● **Instructions to follow**:
From the entries below, extract every line that includes the word "time".

● **Data shown**:

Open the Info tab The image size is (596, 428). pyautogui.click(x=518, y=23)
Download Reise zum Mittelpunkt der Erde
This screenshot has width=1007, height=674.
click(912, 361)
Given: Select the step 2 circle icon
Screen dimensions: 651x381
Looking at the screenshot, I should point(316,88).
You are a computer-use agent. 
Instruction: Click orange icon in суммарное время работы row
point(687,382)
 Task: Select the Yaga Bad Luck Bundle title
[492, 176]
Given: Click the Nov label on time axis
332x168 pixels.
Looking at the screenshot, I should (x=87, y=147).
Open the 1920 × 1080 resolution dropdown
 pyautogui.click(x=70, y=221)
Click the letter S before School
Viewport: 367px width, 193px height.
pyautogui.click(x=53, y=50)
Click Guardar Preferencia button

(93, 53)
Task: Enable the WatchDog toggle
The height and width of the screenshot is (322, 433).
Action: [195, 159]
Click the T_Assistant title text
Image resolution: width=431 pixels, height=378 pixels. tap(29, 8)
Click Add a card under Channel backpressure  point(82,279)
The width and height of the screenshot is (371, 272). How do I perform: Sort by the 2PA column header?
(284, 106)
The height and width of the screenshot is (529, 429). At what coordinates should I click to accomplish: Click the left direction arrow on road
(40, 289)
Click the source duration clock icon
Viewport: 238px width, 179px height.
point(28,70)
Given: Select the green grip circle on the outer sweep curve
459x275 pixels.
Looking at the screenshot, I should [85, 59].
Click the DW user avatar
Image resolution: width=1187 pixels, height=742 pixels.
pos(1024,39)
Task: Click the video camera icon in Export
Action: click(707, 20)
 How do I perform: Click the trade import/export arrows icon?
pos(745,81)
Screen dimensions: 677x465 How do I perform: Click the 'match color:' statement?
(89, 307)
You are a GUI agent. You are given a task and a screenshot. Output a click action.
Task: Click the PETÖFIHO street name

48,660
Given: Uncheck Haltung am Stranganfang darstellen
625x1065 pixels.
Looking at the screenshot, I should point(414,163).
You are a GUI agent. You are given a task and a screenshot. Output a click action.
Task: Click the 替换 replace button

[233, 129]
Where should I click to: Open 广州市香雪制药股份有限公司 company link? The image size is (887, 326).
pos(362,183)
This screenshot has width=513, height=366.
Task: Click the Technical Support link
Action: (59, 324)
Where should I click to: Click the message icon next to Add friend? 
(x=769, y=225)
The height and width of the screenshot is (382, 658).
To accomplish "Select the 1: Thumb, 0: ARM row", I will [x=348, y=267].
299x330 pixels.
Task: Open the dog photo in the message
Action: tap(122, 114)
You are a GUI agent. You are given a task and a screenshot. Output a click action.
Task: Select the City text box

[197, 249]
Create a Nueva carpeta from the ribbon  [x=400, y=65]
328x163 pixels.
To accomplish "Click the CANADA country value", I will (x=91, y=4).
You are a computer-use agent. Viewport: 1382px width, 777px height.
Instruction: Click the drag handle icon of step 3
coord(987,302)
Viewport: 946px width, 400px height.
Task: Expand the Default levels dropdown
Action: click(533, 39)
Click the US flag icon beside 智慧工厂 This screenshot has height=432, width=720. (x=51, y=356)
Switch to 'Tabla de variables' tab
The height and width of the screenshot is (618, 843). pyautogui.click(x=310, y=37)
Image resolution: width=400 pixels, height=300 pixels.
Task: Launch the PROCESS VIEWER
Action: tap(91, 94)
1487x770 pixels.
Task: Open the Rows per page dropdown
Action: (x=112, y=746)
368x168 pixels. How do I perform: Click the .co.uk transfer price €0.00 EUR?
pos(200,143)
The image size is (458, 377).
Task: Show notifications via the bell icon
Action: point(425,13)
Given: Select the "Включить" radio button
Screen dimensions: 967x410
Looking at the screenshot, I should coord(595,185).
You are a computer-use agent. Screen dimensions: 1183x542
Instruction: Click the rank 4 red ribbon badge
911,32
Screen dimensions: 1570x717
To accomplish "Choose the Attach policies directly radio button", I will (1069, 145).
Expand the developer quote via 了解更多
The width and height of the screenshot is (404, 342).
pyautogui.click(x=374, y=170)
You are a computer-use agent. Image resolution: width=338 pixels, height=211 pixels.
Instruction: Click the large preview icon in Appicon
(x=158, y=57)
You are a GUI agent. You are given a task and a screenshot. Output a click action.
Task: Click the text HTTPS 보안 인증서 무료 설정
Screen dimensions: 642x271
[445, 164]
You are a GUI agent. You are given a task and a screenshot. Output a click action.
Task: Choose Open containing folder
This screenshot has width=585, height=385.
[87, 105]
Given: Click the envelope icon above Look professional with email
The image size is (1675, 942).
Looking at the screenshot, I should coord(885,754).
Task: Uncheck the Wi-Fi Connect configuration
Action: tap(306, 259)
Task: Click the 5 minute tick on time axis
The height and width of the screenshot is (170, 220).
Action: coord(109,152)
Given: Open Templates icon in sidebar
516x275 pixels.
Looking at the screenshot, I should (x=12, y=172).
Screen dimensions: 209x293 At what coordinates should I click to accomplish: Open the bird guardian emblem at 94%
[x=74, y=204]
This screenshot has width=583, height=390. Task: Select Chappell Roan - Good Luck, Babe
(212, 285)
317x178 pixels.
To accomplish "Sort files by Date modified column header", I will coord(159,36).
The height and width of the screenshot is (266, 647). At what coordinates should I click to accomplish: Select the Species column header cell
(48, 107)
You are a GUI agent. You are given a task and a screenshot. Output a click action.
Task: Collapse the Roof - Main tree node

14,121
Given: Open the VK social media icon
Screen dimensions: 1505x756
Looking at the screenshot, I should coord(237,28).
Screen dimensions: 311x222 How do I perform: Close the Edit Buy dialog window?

● **Reply to the exercise**:
Given: Click the Nov label on time axis
Task: Click the 5 minute tick on time axis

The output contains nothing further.